It's useful to know how fast an algorithm is and how much space it needs. This allows you to pick the right algorithm for the job.
Big-O notation gives you a rough indication of the running time of an algorithm and the amount of memory it uses. When someone says, "This algorithm has worst-case running time of O(n^2) and uses O(n) space," they mean it's kinda slow but doesn't need lots of extra memory.
Figuring out the Big-O of an algorithm is usually done through mathematical analysis. We're skipping the math here, but it's useful to know what the different values mean, so here's a handy table. n refers to the number of data items that you're processing. For example, when sorting an array of 100 items, n = 100.
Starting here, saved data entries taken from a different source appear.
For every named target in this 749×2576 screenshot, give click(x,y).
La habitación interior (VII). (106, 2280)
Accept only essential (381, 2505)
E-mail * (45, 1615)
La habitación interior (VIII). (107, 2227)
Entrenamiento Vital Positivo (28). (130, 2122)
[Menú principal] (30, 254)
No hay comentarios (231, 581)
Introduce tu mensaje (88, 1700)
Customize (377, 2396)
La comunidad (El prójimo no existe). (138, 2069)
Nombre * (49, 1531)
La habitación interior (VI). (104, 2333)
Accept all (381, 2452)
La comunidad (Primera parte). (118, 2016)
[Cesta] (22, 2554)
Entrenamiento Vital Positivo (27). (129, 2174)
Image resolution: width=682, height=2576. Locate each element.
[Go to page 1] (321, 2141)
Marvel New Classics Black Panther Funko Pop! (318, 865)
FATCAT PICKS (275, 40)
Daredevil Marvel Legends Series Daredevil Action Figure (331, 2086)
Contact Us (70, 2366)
Big-O | Name | Description |
---|---|---|
O(1) | constant | This is the best. The algorithm always takes the same amount of time, regardless of how much data there is. Example: looking up an element of an array by its index. |
O(log n) | logarithmic | Pretty great. These kinds of algorithms halve the amount of data with each iteration. If you have 100 items, it takes about 7 steps to find the answer. With 1,000 items, it takes 10 steps. And 1,000,000 items only take 20 steps. This is super fast even for large amounts of data. Example: binary search. |
O(n) | linear | Good performance. If you have 100 items, this does 100 units of work. Doubling the number of items makes the algorithm take exactly twice as long (200 units of work). Example: sequential search. |
O(n log n) | "linearithmic" | Decent performance. This is slightly worse than linear but not too bad. Example: the fastest general-purpose sorting algorithms. |
O(n^2) | quadratic | Kinda slow. If you have 100 items, this does 100^2 = 10,000 units of work. Doubling the number of items makes it four times slower (because 2 squared equals 4). Example: algorithms using nested loops, such as insertion sort. |
O(n^3) | cubic | Poor performance. If you have 100 items, this does 100^3 = 1,000,000 units of work. Doubling the input size makes it eight times slower. Example: matrix multiplication. |
O(2^n) | exponential | Very poor performance. You want to avoid these kinds of algorithms, but sometimes you have no choice. Adding just one bit to the input doubles the running time. Example: traveling salesperson problem. |
O(n!) | factorial | Intolerably slow. It literally takes a million years to do anything. |
Often you don't need math to figure out what the Big-O of an algorithm is but you can simply use your intuition. If your code uses a single loop that looks at all n elements of your input, the algorithm is O(n). If the code has two nested loops, it is O(n^2). Three nested loops gives O(n^3), and so on.
Note that Big-O notation is an estimate and is only really useful for large values of n. For example, the worst-case running time for the [insertion sort](Insertion Sort/) algorithm is O(n^2). In theory that is worse than the running time for [merge sort](Merge Sort/), which is O(n log n). But for small amounts of data, insertion sort is actually faster, especially if the array is partially sorted already!
If you find this confusing, don't let this Big-O stuff bother you too much. It's mostly useful when comparing two algorithms to figure out which one is better. But in the end you still want to test in practice which one really is the best. And if the amount of data is relatively small, then even a slow algorithm will be fast enough for practical use.